## Task to complete
Lines with the word "mars" are the ones wanted. Copy each of them from the entries below.

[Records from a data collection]

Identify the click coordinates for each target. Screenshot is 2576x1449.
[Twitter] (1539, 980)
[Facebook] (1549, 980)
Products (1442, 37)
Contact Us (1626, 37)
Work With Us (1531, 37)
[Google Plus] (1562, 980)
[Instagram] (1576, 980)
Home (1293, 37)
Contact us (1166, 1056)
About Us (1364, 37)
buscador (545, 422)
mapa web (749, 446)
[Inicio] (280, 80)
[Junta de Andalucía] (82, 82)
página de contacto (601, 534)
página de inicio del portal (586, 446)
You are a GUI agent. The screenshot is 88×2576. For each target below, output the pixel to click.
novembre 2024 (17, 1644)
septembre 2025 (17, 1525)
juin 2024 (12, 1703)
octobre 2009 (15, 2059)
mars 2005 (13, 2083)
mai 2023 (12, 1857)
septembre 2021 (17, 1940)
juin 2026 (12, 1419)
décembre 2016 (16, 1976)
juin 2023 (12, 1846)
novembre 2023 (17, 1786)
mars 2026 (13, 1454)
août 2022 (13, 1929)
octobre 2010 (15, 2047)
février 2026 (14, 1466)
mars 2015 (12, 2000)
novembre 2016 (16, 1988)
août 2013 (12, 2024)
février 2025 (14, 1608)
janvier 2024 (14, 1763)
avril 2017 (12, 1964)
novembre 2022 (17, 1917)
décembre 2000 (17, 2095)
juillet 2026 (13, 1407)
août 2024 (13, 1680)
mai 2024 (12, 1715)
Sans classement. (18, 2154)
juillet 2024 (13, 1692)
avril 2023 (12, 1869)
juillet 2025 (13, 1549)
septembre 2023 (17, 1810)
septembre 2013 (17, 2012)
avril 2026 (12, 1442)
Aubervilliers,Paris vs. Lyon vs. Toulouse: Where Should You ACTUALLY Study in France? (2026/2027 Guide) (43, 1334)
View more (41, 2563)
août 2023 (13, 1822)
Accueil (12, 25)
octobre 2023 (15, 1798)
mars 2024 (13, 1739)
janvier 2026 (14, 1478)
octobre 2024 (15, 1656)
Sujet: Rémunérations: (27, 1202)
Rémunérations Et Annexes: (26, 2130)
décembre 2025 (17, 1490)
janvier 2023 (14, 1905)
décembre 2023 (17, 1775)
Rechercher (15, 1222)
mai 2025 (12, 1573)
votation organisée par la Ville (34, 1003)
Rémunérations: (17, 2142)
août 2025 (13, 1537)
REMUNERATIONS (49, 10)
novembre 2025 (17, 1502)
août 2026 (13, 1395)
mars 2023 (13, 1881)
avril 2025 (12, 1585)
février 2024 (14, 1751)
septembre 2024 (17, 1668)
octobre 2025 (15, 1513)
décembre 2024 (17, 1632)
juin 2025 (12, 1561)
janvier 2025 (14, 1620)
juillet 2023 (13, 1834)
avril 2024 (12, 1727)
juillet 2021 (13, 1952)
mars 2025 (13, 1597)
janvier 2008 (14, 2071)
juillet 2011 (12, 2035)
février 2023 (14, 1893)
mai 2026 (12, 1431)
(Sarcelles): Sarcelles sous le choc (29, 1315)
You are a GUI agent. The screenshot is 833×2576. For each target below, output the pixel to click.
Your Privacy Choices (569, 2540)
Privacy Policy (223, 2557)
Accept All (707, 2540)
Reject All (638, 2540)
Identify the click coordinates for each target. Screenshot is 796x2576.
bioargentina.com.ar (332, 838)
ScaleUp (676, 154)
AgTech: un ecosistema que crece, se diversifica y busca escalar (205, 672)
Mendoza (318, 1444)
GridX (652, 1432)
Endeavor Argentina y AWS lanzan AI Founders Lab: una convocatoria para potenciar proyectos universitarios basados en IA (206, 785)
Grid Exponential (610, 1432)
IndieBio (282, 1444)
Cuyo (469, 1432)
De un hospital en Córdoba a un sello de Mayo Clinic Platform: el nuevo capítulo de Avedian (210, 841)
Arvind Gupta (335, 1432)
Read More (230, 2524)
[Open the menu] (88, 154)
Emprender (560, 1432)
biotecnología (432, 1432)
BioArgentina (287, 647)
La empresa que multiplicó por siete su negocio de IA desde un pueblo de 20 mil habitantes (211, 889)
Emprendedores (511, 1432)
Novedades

## Response for this exercise
mars 2005 (13, 2083)
mars 2026 (13, 1454)
mars 2015 (12, 2000)
mars 2024 (13, 1739)
mars 2023 (13, 1881)
mars 2025 (13, 1597)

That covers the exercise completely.